- ASSIGNMENT
Every record is to be printed exactly as it appears.
= = = = = = =
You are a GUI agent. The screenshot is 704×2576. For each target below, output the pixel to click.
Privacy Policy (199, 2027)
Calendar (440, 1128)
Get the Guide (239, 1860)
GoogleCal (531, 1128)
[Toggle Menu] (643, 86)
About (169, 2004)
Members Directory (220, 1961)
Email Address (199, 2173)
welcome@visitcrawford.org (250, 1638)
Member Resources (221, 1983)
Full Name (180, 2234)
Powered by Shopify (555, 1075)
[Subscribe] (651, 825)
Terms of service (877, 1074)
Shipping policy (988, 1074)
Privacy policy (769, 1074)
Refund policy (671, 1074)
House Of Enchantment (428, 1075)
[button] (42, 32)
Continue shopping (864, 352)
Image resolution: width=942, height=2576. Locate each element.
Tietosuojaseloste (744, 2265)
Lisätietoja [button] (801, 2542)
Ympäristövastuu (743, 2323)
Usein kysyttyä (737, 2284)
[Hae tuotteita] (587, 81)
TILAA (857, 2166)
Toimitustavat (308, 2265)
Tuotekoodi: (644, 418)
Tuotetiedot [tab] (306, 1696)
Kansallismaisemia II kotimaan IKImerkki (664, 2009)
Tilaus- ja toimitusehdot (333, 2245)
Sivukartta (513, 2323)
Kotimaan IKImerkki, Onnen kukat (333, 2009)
= = = = = = =
- COMPLETED TASK
You are a GUI agent. The screenshot is 704×2576. For each target below, output the pixel to click.
Privacy Policy (199, 2027)
Calendar (440, 1128)
Get the Guide (239, 1860)
GoogleCal (531, 1128)
[Toggle Menu] (643, 86)
About (169, 2004)
Members Directory (220, 1961)
Email Address (199, 2173)
welcome@visitcrawford.org (250, 1638)
Member Resources (221, 1983)
Full Name (180, 2234)
Powered by Shopify (555, 1075)
[Subscribe] (651, 825)
Terms of service (877, 1074)
Shipping policy (988, 1074)
Privacy policy (769, 1074)
Refund policy (671, 1074)
House Of Enchantment (428, 1075)
[button] (42, 32)
Continue shopping (864, 352)
Image resolution: width=942, height=2576. Locate each element.
Tietosuojaseloste (744, 2265)
Lisätietoja [button] (801, 2542)
Ympäristövastuu (743, 2323)
Usein kysyttyä (737, 2284)
[Hae tuotteita] (587, 81)
TILAA (857, 2166)
Toimitustavat (308, 2265)
Tuotekoodi: (644, 418)
Tuotetiedot [tab] (306, 1696)
Kansallismaisemia II kotimaan IKImerkki (664, 2009)
Tilaus- ja toimitusehdot (333, 2245)
Sivukartta (513, 2323)
Kotimaan IKImerkki, Onnen kukat (333, 2009)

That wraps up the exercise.